Firstly, there were barely enough ice cubes in the freezer to fill an eggcup and, secondly, it was three in the morning.
At three in the morning you're meant to be asleep. Well you are in my house where after lights out all you hear is the faint (sometimes not so faint), sound of snoring coming from my bedroom.
You do not hear the sound of running water, cool, refreshing, running water - so desirable on a humid night in Heatwave Britain 2003.
Unable to sleep, I crept down the hallway, careful not to disturb The (sleeping) Mother and went into the bathroom.
Here I took off my Winnie-the-Pooh nightshirt and rubbed a flannel soaked in cold water over my nooks and crannies. Then I went downstairs for an equally cold drink.

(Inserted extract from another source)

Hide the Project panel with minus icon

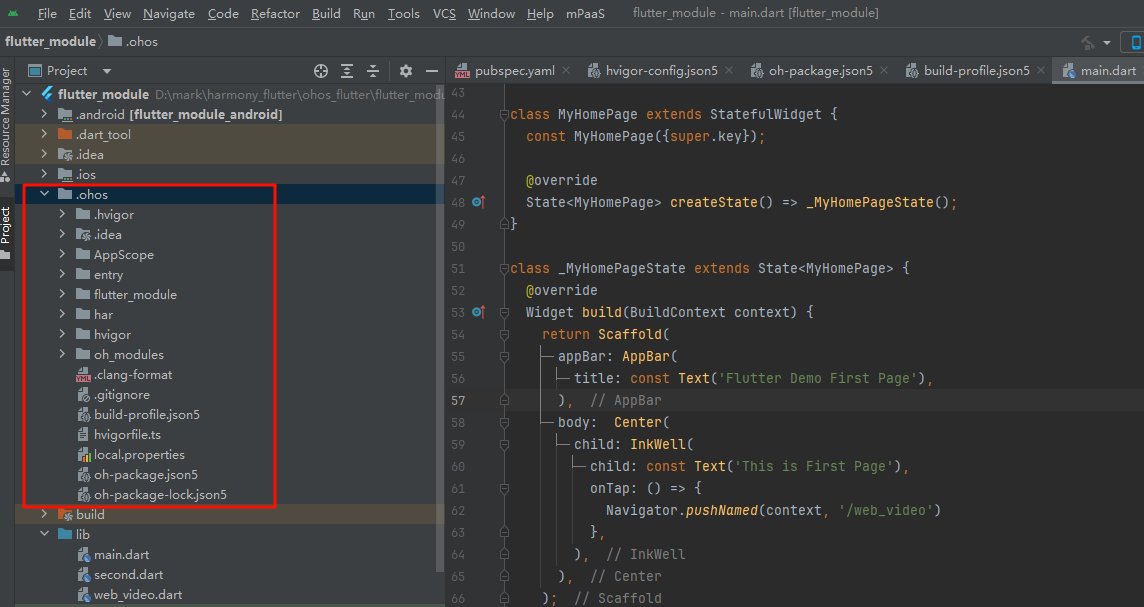(432, 71)
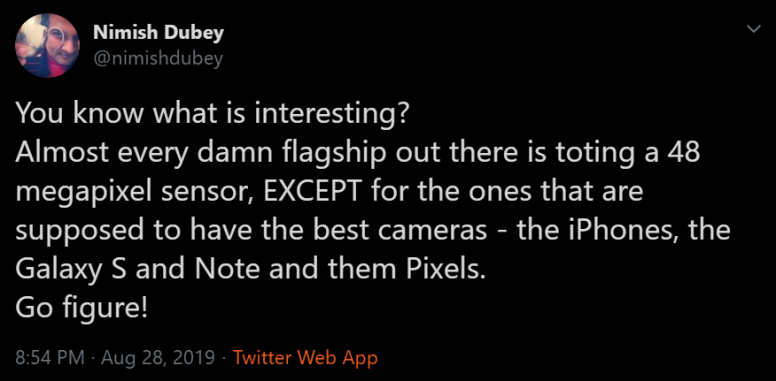Click the Aug 28, 2019 date

point(158,357)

Staring out of the kitchen window into the darkness, I thought I glimpsed a movement in the back garden.
At three in the morning you tend to think the worst. Was it a prowler? A giant cat? The Creature from the Black Lagoon?
Common sense said this was unlikely but better check that the back door was locked. It wasn't.
Who was it who had said she would lock the doors, back and front, before going to bed? Well it wasn't me. Quickly I turned the key.
"We'll be having a few words about that," I muttered glancing up towards The Mother's bedroom. "If we'd been murdered in our beds you'd have blamed me."
I stared into the darkness again, wondering if there would be further movement in the garden.
Then I saw it, a small red glow advancing towards the back door. I held my breath and stood against the kitchen wall.
Someone - something - was trying the door handle. The red glow flickered and then went out.
"Ouch!" I heard someone cry, and then the someone swore, quite loudly, there was no attempt to muffle the sound.
I knew who the intruder was. I opened the door and there she stood, five ft of Angry Mother, brushing the front of her Marks and Sparks nightdress.
"Look what you've made me do," she said. "I've dropped my cigarette down my nightie."
"How could I make you do that? I wasn't even there," I said, annoyed myself now.
"Well, it can only have been you who locked the door, making me think I was shut out for the night," she replied. "That's when I panicked and dropped my cigarette, so it was your fault."
"What are you doing out here anyway?" I asked, stepping outside to join her in the garden.
"The same as you - trying to cool down and get some fresh air," she said.
I looked at her and sniggered.
"It's a good job it's dark and no one can see you standing there in your nightie," I said.
The Mother looked me up and down. "Oh, I don't think people would be looking at me," she said. "I doubt they'd be able to take their eye off you."
I looked down and saw immediately what she meant.
"I know it's dark, but if you're going to stand out here for much longer, I really think you should put some clothes on," said The Mother.
If it hadn't been so dark she would have seen me blush.